## EXTRACTED TEXT
It's been 18 months since another Pennsylvania delegate asked for a hug at a crowded Democratic National Convention bar, then shoved his tongue down my dress to lick my breasts without my consent. That's 18 months ago that I told party official after party official what had happened, begging them to address the incident. It's 18 months ago that they did nothing, allowing this predator to stay on the convention floor and circulate among the open bars at Democrat-sponsored after parties.
When I started to speak out about my experience, there were party leaders who took pains to warn me that I was "making the party look bad" during an election year. There were Democratic Party officials who took it upon themselves to make my story go away —officials like then-DA Seth Williams, who initially declined to prosecute my case or even have his team examine security video footage from the incident.
Even when public outcry forced Williams to reconsider and press charges, others worked to minimize the damage. My attacker's defense attorney called a party official to testify against details of my case; the official never bothered to mention that his memory might have been at least somewhat impaired, given that he'd been visibly heavily intoxicated the night of the assault. When the Democratic judge hearing my case reached a verdict, he found my attacker not guilty by virtue of character, a decision based on the testimony of my attacker's wife's friends' assurances that despite video evidence to the contrary, he was really a great guy.

## PROBLEM DETAILS
Please carry on the first-person account of the assault at the Democratic National Convention, picking up after its last sentence. The rows have no connection to the text above.

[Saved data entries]
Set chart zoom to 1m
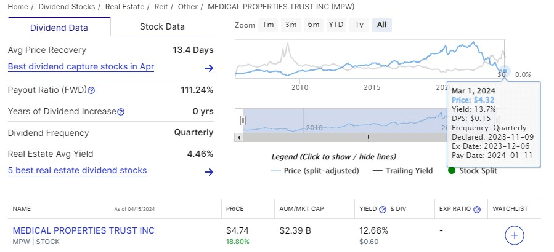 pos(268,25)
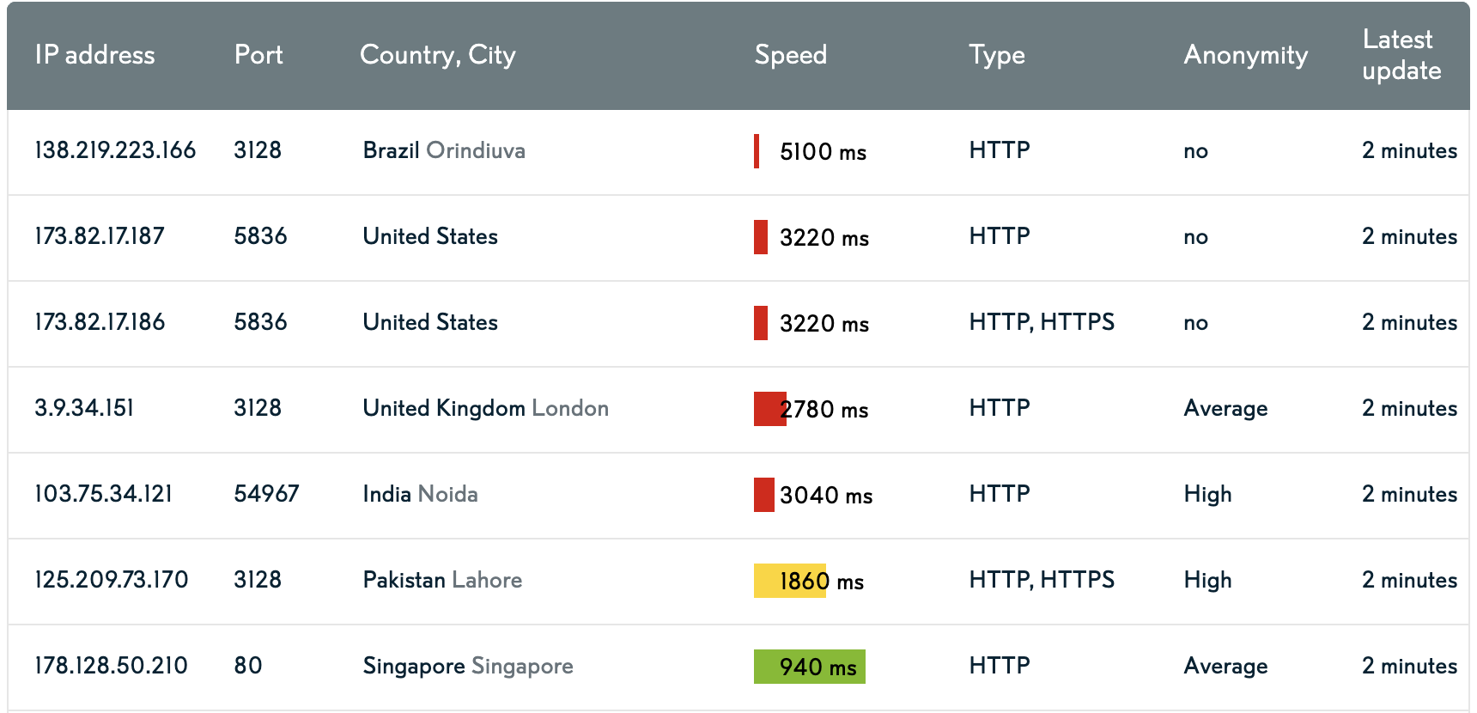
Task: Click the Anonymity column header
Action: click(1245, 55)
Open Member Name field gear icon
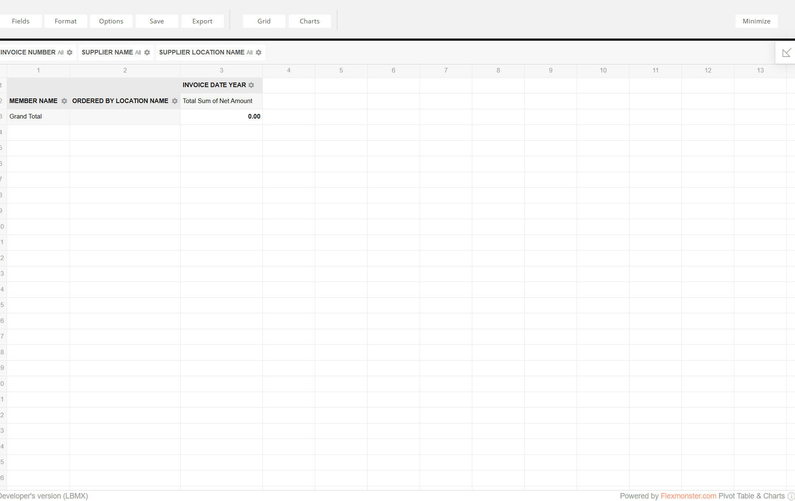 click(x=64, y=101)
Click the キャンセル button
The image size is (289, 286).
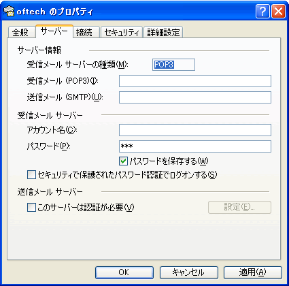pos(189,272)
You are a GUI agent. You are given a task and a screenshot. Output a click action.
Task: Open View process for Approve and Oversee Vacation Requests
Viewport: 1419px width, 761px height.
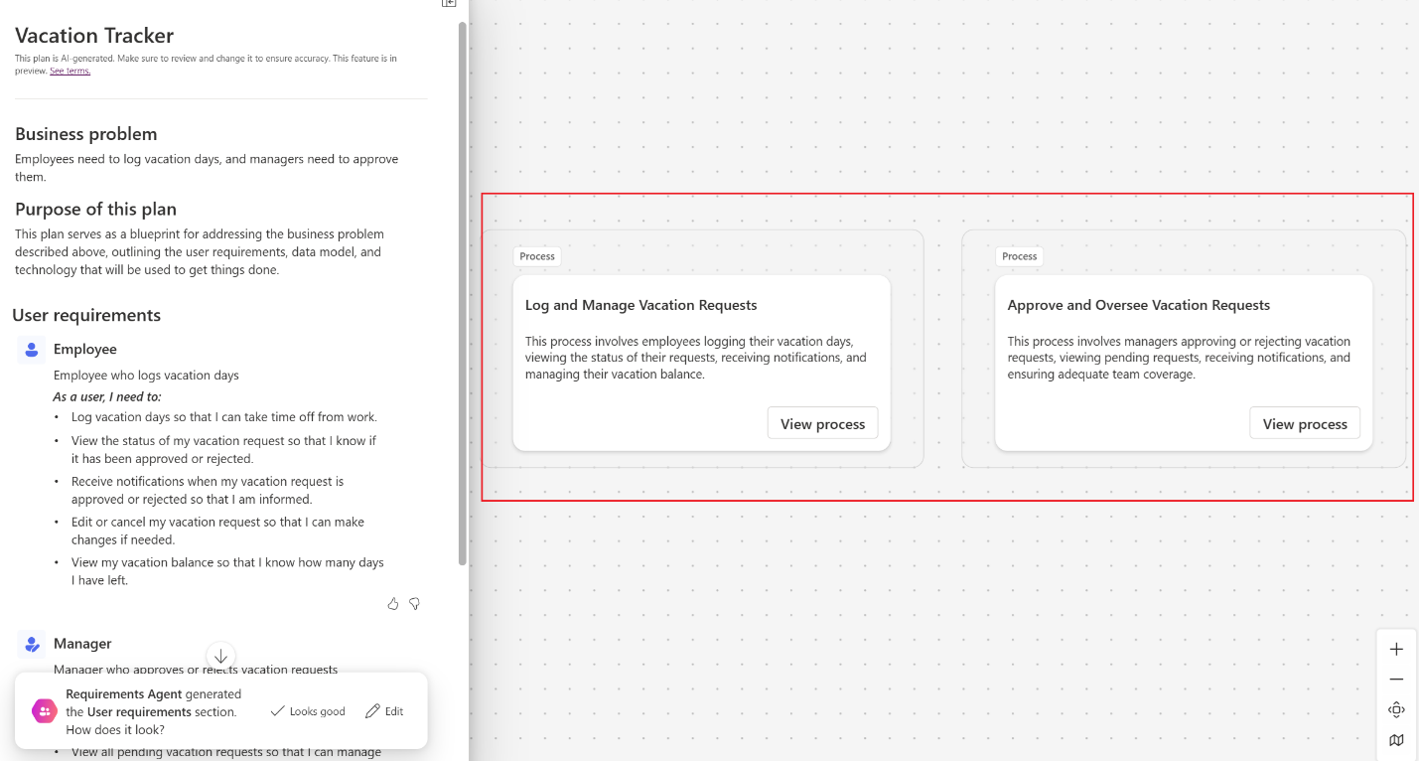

## ANSWER FOR THIS EXERCISE
Initially, Pennsylvania Democratic Chairman Marcel Groen and his representatives assured me that he took the incident seriously, that they would put in place a sexual misconduct policy and work with me to make sure that it would prevent what happened to me from happening to other women. As soon as the headlines changed, though, that concern and commitment evaporated. When state committee members inquired about how the party would respond to my case, Groen dismissively told them, "There are two sides to every story."
In the wake of Weinstein, #MeToo, and allegations of sexual misconduct made against prominent politicians like Daylin Leach, Groen and the party have chosen the same path they ultimately followed in response to my case: a strategy of silence and inaction, a strategy that continues to enable a culture of sexual predation and all but encourages the silencing of and retaliation against women who dare to tell their stories. Ignoring pressure from activists, survivors, community groups, and even other prominent Democrats, Groen and the party have failed to take a stand against sexual misconduct.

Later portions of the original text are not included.